Persistent THC Presence in Breastmilk: Study Reveals Uncertain Peak Points and Infant Exposure

A recent study led by Washington State University (WSU) researchers discovered that THC, the psychoactive component of cannabis, consistently appears in the breastmilk of mothers who use the substance. Contrary to alcohol, which has a clear peak point in milk, THC’s concentration in milk does not follow a consistent pattern.

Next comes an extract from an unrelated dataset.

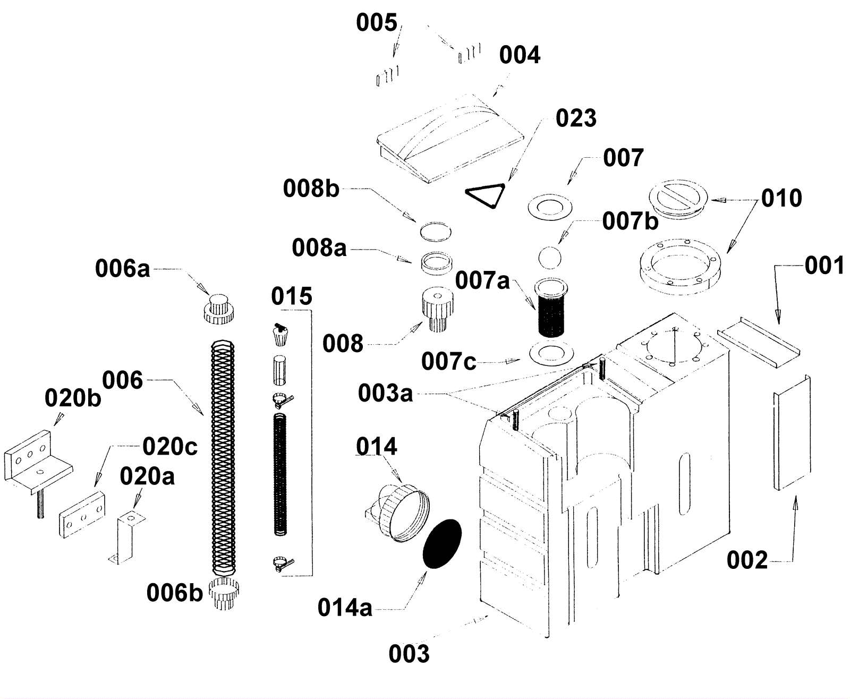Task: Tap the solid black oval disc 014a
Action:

The research team, with Courtney Meehan, a WSU biological anthropologist, as the corresponding author, analyzed milk donated by 20 breastfeeding mothers who had used cannabis. The participants, all with infants under six months, provided detailed reports on their Cannabis use and collected milk after abstaining for at least 12 hours and at regular intervals after use.

The study, published in Breastfeeding Medicine, found that THC was present in all milk samples, even when mothers had abstained for 12 hours. Human milk contains lipids, and cannabinoids like THC are lipophilic, meaning they dissolve in these lipids. This may explain why THC tends to accumulate in milk and potentially in infants who consume it.

The researchers also discovered that peak THC concentrations in milk varied among participants. For those who used cannabis only once during the study, THC peaked approximately 30 minutes to 2.5 hours after use and then began to decline. However, for those who used cannabis multiple times during the study, THC concentrations continued to increase throughout the day.

“If you’re trying to avoid breastfeeding when the concentration of THC peaks, you’re not going to know when THC is at its peak in the milk,” said lead author Elizabeth Holdsworth, now a faculty member at The Ohio State University.

The study’s findings are particularly relevant as previous research has shown that cannabis is one of the most commonly used drugs during breastfeeding. The researchers aimed to understand how long cannabinoids, such as THC, persist in breastmilk.

A related qualitative study published in the Journal of Cannabis Research by the same research team revealed that many breastfeeding mothers use cannabis for therapeutic purposes, including managing anxiety, mental health issues, and chronic pain. These mothers often preferred cannabis over other medications due to perceived safety concerns.

“Our results suggest that mothers who use cannabis are being thoughtful in their decisions,” said co-author Shelley McGuire, a University of Idaho professor who studies maternal-infant nutrition. “These women were mindful about their choices. This is far from a random lifestyle choice.”

Breastfeeding parents should be aware that their infant’s exposure to cannabinoids, including THC, occurs through the milk they produce. The long-term effects of this exposure on the developing infant are unknown.

*Note:
1. Source: Coherent Market Insights, Public sources, Desk research
2. We have leveraged AI tools to mine information and compile it.